Cytokine Receptor CXCR4 Worsens Breast Cancer Outcomes
Posted Jan 28 2011 10:25am
Cytokines are small protein molecules produced by many cells throughout our bodies and are important for cell to cell communication which takes place by binding to specific cytokine receptors. However, under certain conditions these cytokines and their receptors can also be involved in breast cancer (and other cancers) development and growth. Two new breast cancer research studies outline the negative impact of the cytokine receptor CXCR4 on breast cancer outcomes.
In a study published in the January 15th issue of Cancer Research, breast cancer researchers examined the effect of CXCR4 overexpression in breast cancer cells . Using breast cancer cells that were not prone to becoming metastatic, the researchers showed that activation of the CXCR4 receptors resulted in increased tumor growth and metastasis. Furthermore, overexpression of this cytokine receptor made the breast cancer cells less dependent on estrogen for continued growth. Overall, the effect of excess numbers of CXCR4 receptors on breast cancer cells drove them to become metastatic and resistant to endocrine therapy. However, the breast cancer researchers also reported that blocking the ability of the CXCR4 receptor to work properly prevented the breast cancer growth and metastasis, suggesting that this cytokine receptor might make an appropriate target for individualized breast cancer treatments.
A second study published in the current issue of Surgery, breast cancer researchers tested the link between CXCR4 levels and the risk for breast cancer recurrence . For this study, the investigators recruited 101 breast cancer patients with hormone receptor-positive, node-negative breast cancers and measured CXCR4 levels. The study authors reported that all benign breast tissues had no detectable CXCR4 levels, whereas all 101 breast cancer patients showed at least some level of this cytokine receptor. Of these breast cancer patients, 79 had low levels of CXCR4 and 22 had high levels of CXCR4. These high CXCR4 levels were linked with increased breast cancer recurrence and worse chances of survival.

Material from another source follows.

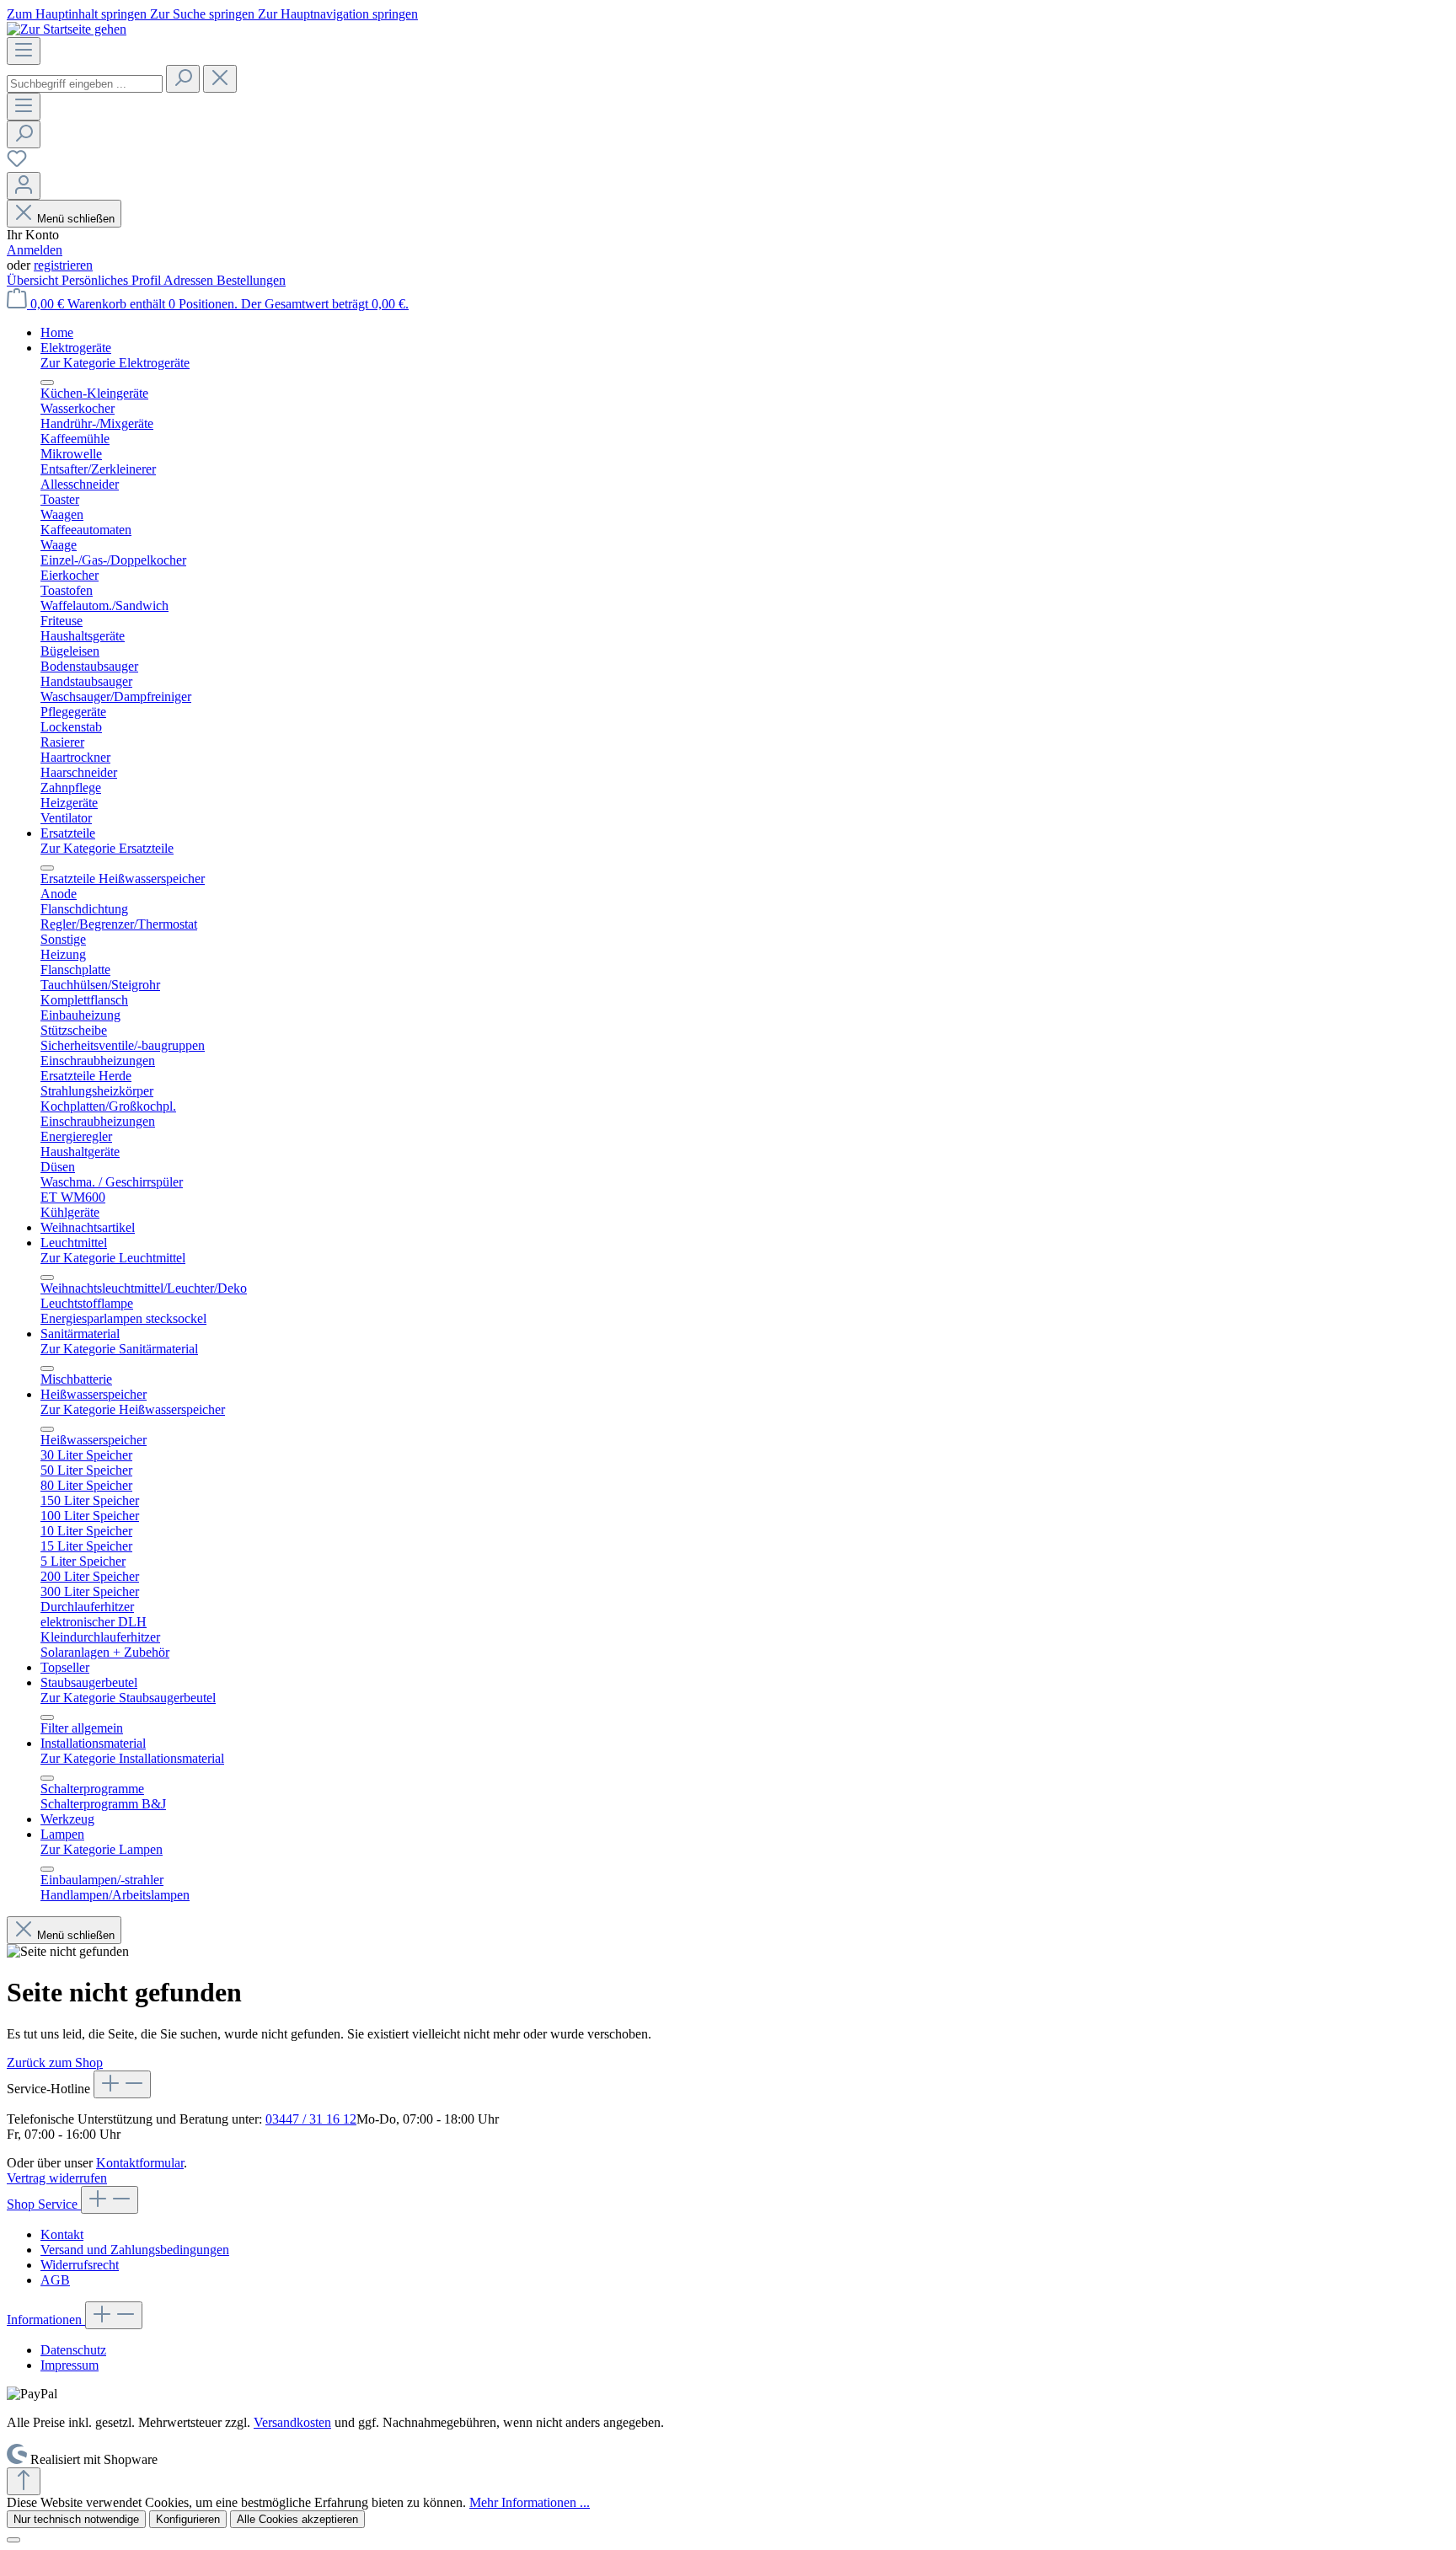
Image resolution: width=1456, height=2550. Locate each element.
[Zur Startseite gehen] (66, 29)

These two new breast cancer studies clearly indicate that overexpression of CXCR4 cytokine receptors is linked to worse breast cancer outcomes. The excess production of this cytokine receptor in breast cancer tumors and the activation of this cell communication pathway led to increased chances of metastasis, recurrence, and mortality. Fortunately, early study results suggest that blocking the activation of this cellular communication can suppress these adverse outcomes. Therefore, blocking this pathway might become a valuable breast cancer treatment for patients overexpressing this cytokine receptor.